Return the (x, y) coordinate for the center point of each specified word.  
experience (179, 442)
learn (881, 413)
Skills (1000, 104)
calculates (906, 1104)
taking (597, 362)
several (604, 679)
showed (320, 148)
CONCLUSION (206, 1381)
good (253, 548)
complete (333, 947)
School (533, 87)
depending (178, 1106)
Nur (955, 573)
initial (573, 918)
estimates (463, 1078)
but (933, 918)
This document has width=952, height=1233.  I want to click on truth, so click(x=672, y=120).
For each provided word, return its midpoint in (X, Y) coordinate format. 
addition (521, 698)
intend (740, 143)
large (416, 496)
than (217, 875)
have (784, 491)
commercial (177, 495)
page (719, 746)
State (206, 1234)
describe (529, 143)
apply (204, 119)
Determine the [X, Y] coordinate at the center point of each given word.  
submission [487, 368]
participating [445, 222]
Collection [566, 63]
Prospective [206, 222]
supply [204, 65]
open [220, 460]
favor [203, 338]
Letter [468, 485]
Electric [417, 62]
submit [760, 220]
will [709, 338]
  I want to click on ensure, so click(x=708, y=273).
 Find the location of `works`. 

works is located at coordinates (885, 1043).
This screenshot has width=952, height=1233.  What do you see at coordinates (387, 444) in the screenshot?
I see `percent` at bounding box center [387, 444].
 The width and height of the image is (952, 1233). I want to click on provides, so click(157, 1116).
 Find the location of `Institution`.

········

**AIM**
Reproduce all of the records above verbatim, from the first line to the last.

**ANSWER FOR THE TASK**
Return the (x, y) coordinate for the center point of each specified word.  
experience (179, 442)
learn (881, 413)
Skills (1000, 104)
calculates (906, 1104)
taking (597, 362)
several (604, 679)
showed (320, 148)
CONCLUSION (206, 1381)
good (253, 548)
complete (333, 947)
School (533, 87)
depending (178, 1106)
Nur (955, 573)
initial (573, 918)
estimates (463, 1078)
but (933, 918)
This document has width=952, height=1233.  I want to click on truth, so click(x=672, y=120).
For each provided word, return its midpoint in (X, Y) coordinate format. 
addition (521, 698)
intend (740, 143)
large (416, 496)
than (217, 875)
have (784, 491)
commercial (177, 495)
page (719, 746)
State (206, 1234)
describe (529, 143)
apply (204, 119)
Determine the [X, Y] coordinate at the center point of each given word.  
submission [487, 368]
participating [445, 222]
Collection [566, 63]
Prospective [206, 222]
supply [204, 65]
open [220, 460]
favor [203, 338]
Letter [468, 485]
Electric [417, 62]
submit [760, 220]
will [709, 338]
  I want to click on ensure, so click(x=708, y=273).
 Find the location of `works`. 

works is located at coordinates (885, 1043).
This screenshot has width=952, height=1233.  What do you see at coordinates (387, 444) in the screenshot?
I see `percent` at bounding box center [387, 444].
 The width and height of the image is (952, 1233). I want to click on provides, so click(157, 1116).
 Find the location of `Institution`.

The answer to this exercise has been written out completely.